Task instructions
From the lines below, copy out the line that contains "Motherboards [menuitem] (119, 82)" and each line after it through the line that contains "Handheld Gaming [menuitem] (463, 54)" as a numbered list. Leave out any blank lines.

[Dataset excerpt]
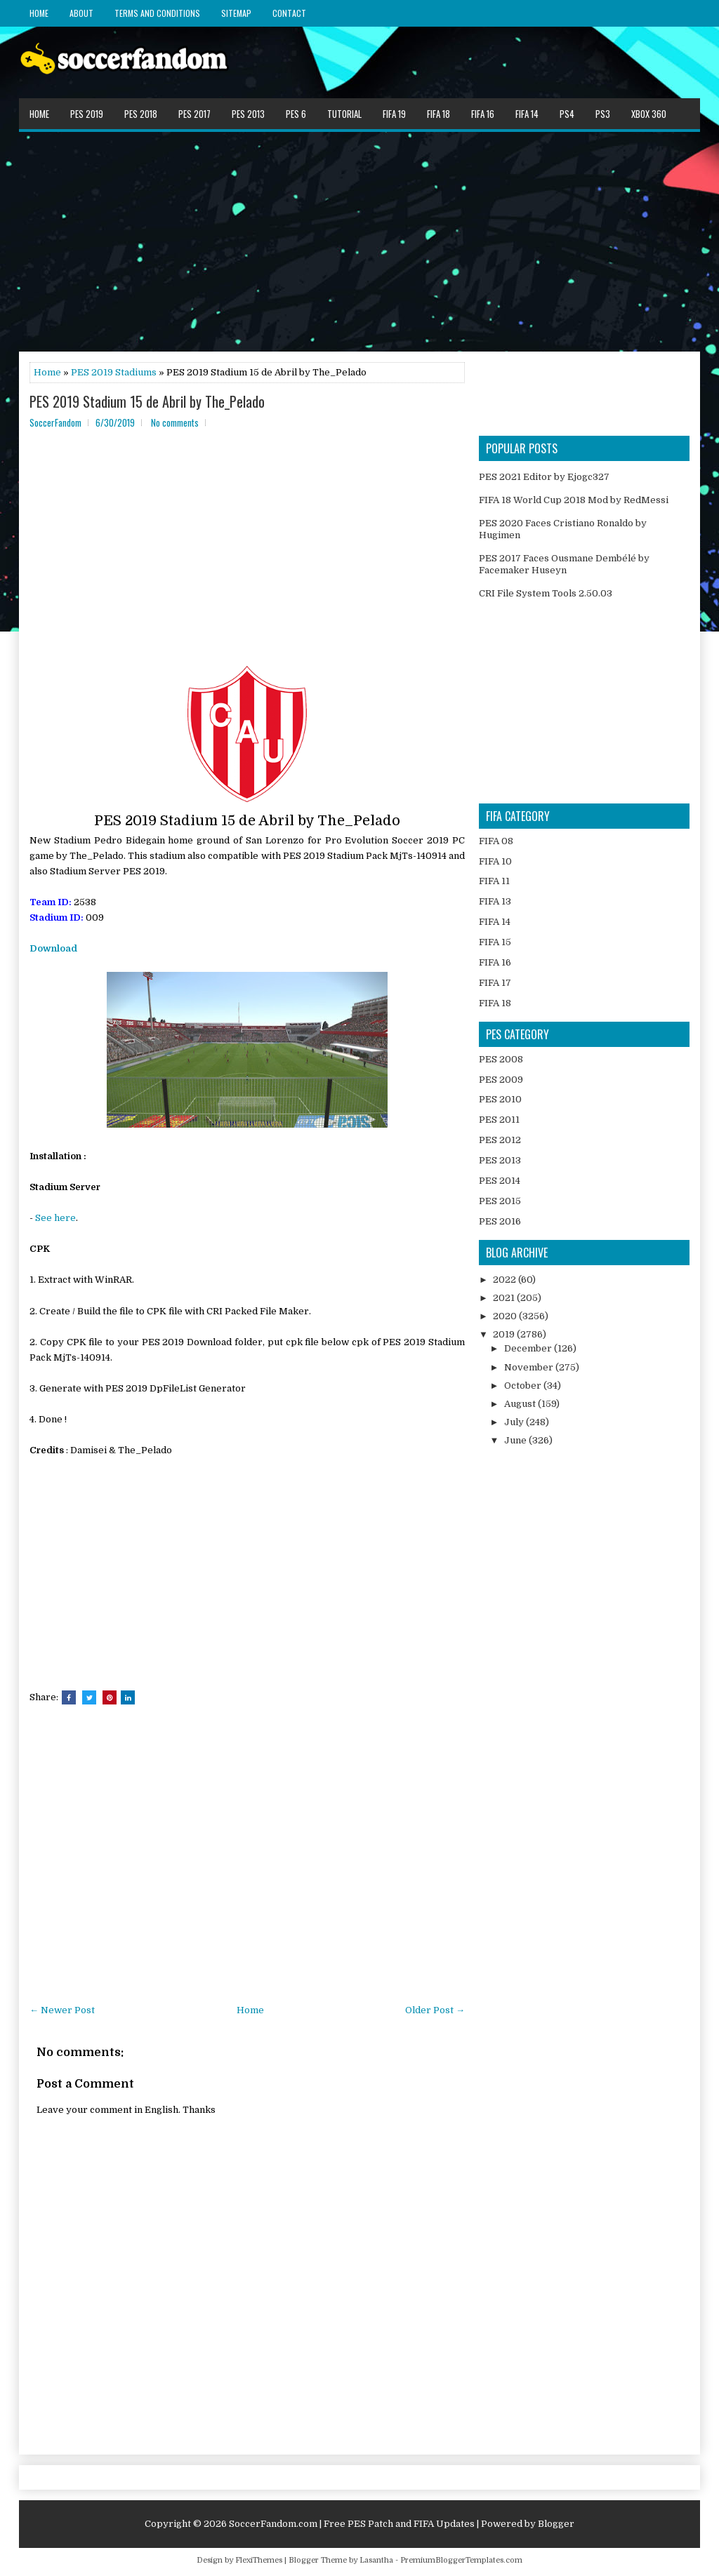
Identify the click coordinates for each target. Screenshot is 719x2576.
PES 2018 (140, 114)
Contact (289, 13)
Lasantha (376, 2560)
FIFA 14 (527, 114)
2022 (505, 1279)
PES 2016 (500, 1221)
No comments (175, 422)
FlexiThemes (258, 2560)
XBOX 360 (648, 114)
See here (55, 1218)
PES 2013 (248, 114)
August (521, 1404)
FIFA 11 (494, 881)
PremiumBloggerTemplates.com (461, 2560)
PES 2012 (500, 1140)
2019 (505, 1334)
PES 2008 (501, 1059)
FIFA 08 (496, 841)
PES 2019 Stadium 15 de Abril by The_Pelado (147, 401)
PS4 (567, 114)
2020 (506, 1316)
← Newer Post (62, 2010)
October (523, 1385)
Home (38, 13)
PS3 (602, 114)
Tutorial (344, 114)
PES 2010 (500, 1099)
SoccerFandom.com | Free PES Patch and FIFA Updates (352, 2523)
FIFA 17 (495, 982)
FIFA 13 (495, 901)
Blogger (556, 2523)
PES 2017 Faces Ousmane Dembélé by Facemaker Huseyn (564, 564)
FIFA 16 (482, 114)
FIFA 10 (495, 861)
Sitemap (236, 13)
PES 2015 (500, 1201)
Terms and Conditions (157, 13)
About (81, 13)
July (515, 1422)
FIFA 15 (495, 942)
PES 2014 (499, 1180)
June (516, 1440)
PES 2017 (194, 114)
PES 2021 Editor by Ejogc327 (544, 477)
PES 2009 (501, 1079)
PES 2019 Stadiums (114, 372)
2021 (505, 1298)
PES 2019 (86, 114)
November (529, 1367)
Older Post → (435, 2010)
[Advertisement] (359, 240)
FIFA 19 (394, 114)
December (529, 1348)
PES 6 (296, 114)
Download (53, 948)
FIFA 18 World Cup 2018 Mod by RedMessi (573, 500)
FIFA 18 (438, 114)
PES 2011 (499, 1119)
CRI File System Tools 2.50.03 (545, 593)
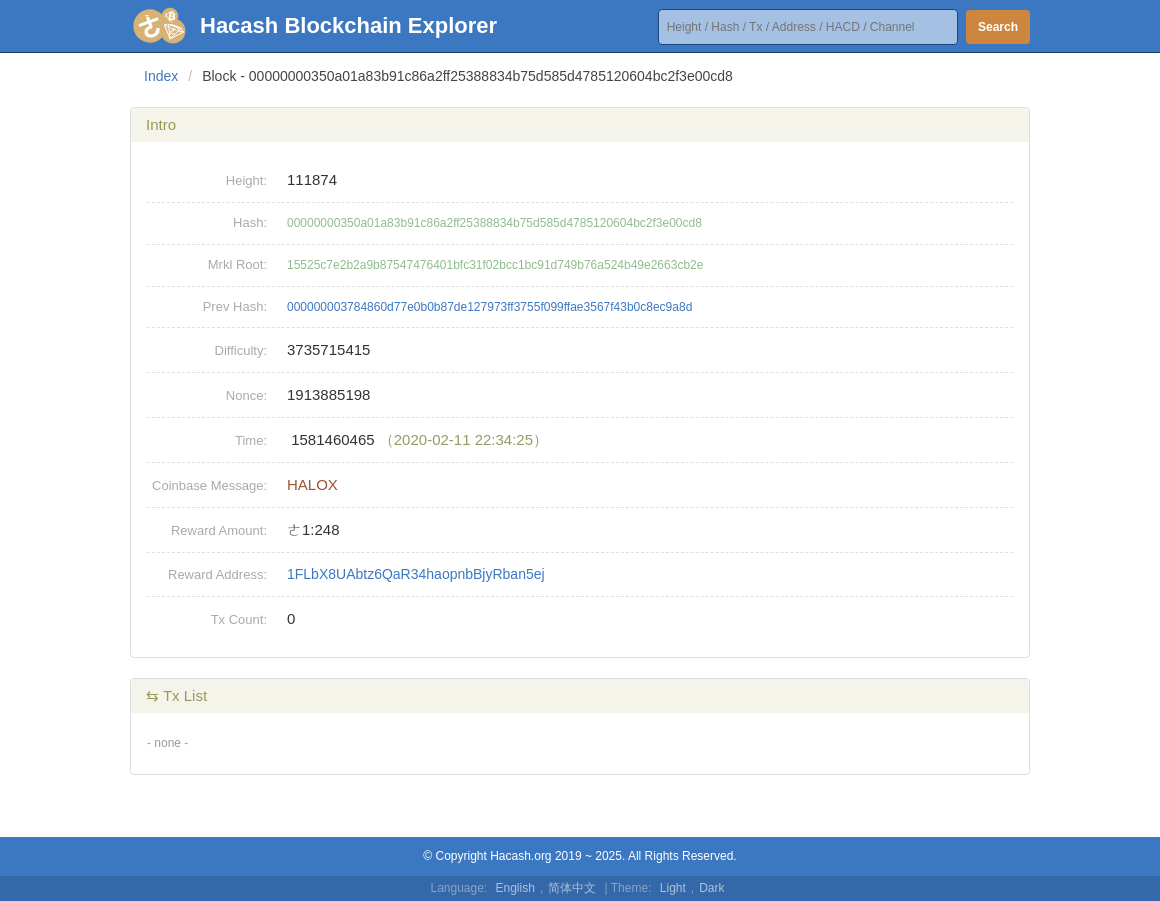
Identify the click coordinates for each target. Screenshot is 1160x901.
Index (161, 76)
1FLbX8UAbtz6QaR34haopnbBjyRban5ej (416, 574)
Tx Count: (239, 619)
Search (998, 27)
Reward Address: (217, 574)
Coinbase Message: (209, 485)
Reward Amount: (219, 530)
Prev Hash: (235, 306)
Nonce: (246, 395)
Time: (251, 440)
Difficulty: (241, 350)
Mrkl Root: (237, 264)
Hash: (250, 222)
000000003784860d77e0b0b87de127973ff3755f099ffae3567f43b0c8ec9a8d (489, 307)
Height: (246, 180)
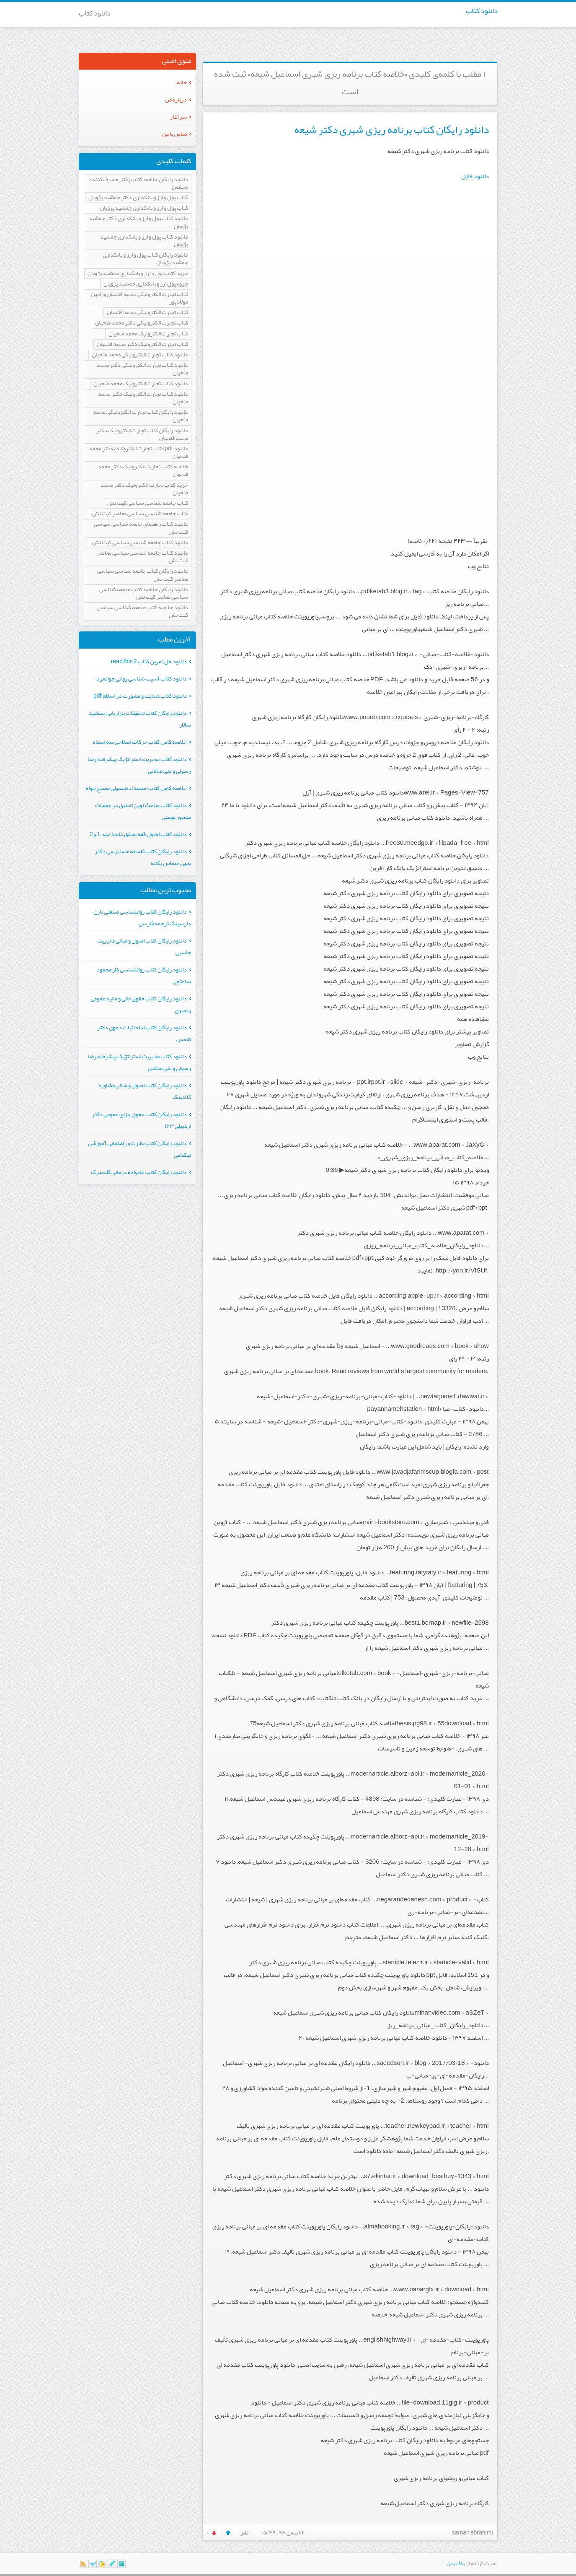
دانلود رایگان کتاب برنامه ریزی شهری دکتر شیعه (391, 129)
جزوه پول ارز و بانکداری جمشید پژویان (145, 284)
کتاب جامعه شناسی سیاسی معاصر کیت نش (140, 514)
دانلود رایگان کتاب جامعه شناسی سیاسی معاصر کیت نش (142, 575)
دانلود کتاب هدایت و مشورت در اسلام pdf (139, 695)
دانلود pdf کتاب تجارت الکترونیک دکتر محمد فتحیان (138, 453)
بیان (451, 2563)
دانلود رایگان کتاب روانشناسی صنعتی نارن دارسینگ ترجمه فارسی (142, 917)
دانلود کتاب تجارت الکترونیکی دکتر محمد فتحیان (142, 369)
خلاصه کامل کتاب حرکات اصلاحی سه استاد (139, 742)
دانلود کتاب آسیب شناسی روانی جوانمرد (141, 678)
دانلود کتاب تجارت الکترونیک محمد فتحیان (140, 384)
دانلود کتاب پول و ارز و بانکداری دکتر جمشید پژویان (138, 222)
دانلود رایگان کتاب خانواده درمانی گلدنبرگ (139, 1172)
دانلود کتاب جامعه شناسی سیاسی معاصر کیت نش (142, 557)
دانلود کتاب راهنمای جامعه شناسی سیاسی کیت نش (141, 528)
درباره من (176, 99)
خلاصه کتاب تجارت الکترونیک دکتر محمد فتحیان (143, 471)
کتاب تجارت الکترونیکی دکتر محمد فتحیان (141, 323)
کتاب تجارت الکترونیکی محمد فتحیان (147, 312)
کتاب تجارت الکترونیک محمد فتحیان (148, 334)
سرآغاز (178, 116)
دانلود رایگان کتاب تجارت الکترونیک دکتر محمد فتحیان (142, 435)
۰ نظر (245, 2532)
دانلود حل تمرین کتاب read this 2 (149, 661)
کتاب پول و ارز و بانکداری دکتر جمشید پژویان (138, 197)
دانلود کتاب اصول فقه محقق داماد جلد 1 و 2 (138, 834)
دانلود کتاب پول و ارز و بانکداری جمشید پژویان (144, 241)
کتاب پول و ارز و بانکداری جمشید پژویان (144, 208)
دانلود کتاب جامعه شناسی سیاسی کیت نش (140, 543)
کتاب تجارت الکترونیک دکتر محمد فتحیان (142, 344)
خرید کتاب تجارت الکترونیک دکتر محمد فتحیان (144, 489)
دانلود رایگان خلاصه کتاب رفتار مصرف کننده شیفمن (138, 183)
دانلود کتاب (482, 10)
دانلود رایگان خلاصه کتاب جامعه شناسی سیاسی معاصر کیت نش (143, 593)
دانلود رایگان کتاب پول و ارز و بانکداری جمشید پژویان (145, 259)
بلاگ (460, 2563)
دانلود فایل (475, 176)
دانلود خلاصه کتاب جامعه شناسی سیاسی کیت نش (142, 611)
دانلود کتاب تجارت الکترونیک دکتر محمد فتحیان (143, 398)
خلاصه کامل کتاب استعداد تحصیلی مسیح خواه (136, 788)
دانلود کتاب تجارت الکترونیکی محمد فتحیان (140, 355)
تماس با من (174, 134)
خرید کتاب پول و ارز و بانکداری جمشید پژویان (138, 273)
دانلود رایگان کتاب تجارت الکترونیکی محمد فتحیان (140, 416)
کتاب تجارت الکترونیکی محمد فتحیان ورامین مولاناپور (139, 298)
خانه (182, 82)
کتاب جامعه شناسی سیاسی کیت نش (147, 503)
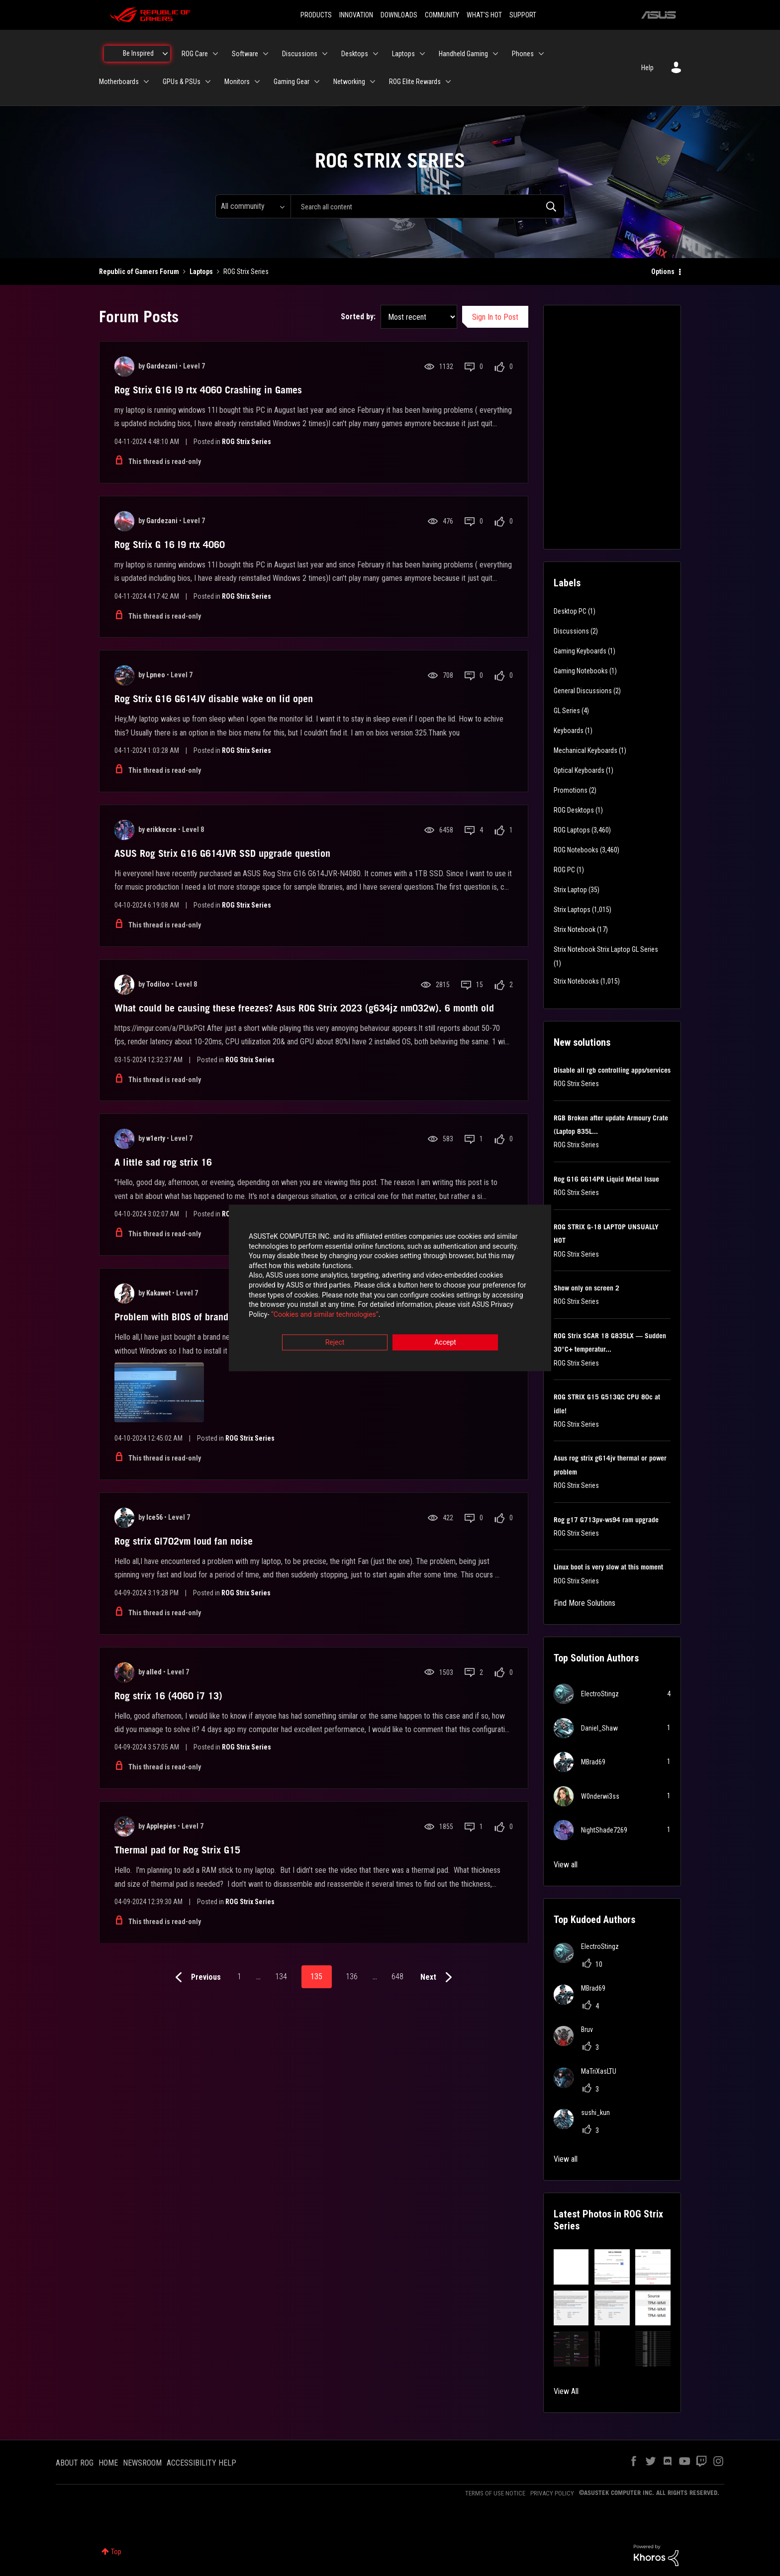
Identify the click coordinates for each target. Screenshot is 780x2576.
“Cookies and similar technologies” (325, 1315)
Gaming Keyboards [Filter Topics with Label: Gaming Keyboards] (580, 651)
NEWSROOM (142, 2463)
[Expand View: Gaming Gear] (317, 82)
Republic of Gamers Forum (139, 272)
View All (566, 2391)
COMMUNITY (442, 15)
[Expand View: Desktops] (376, 54)
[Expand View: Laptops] (422, 54)
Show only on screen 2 (586, 1288)
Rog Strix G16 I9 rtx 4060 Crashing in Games (208, 390)
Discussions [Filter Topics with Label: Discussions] (571, 631)
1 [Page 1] (239, 1976)
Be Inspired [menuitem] (138, 53)
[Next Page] (438, 1977)
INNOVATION (356, 15)
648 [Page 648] (397, 1976)
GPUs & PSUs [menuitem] (181, 82)
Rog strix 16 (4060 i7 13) (168, 1696)
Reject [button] (335, 1343)
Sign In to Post (495, 317)
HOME (108, 2463)
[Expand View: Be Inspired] (165, 54)
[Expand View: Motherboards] (146, 82)
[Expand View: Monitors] (257, 82)
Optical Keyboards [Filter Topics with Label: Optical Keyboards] (579, 770)
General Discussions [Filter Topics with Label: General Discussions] (583, 691)
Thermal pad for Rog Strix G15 (177, 1850)
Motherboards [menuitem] (119, 82)
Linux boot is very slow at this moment (608, 1567)
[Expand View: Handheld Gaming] (495, 54)
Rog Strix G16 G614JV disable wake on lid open (213, 699)
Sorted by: (358, 316)
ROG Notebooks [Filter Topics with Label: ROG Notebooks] (576, 850)
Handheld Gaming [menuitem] (463, 54)
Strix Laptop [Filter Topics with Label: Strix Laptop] (570, 890)
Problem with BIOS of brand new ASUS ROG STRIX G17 (226, 1317)
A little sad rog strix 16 (163, 1162)
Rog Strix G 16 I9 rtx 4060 (169, 545)
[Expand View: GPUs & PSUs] (208, 82)
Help (647, 68)
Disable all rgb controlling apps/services (612, 1070)
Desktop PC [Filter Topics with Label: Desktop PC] (570, 611)
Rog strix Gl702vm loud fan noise (183, 1541)
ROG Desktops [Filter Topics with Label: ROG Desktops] (574, 810)
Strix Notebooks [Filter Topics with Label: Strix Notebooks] (576, 981)
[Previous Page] (196, 1977)
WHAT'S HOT (484, 15)
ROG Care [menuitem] (195, 54)
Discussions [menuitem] (299, 54)
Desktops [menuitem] (354, 54)
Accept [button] (445, 1343)
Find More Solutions (584, 1603)
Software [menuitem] (245, 54)
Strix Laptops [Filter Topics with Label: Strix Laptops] (572, 910)
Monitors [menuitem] (237, 82)
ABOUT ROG (75, 2463)
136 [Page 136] (352, 1976)
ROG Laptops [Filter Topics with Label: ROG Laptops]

Response to this exercise
1. Motherboards [menuitem] (119, 82)
2. Linux boot is very slow at this moment (608, 1567)
3. [Expand View: Handheld Gaming] (495, 54)
4. Rog Strix G16 G614JV disable wake on lid open (213, 699)
5. Sorted by: (358, 316)
6. ROG Notebooks [Filter Topics with Label: ROG Notebooks] (576, 850)
7. Handheld Gaming [menuitem] (463, 54)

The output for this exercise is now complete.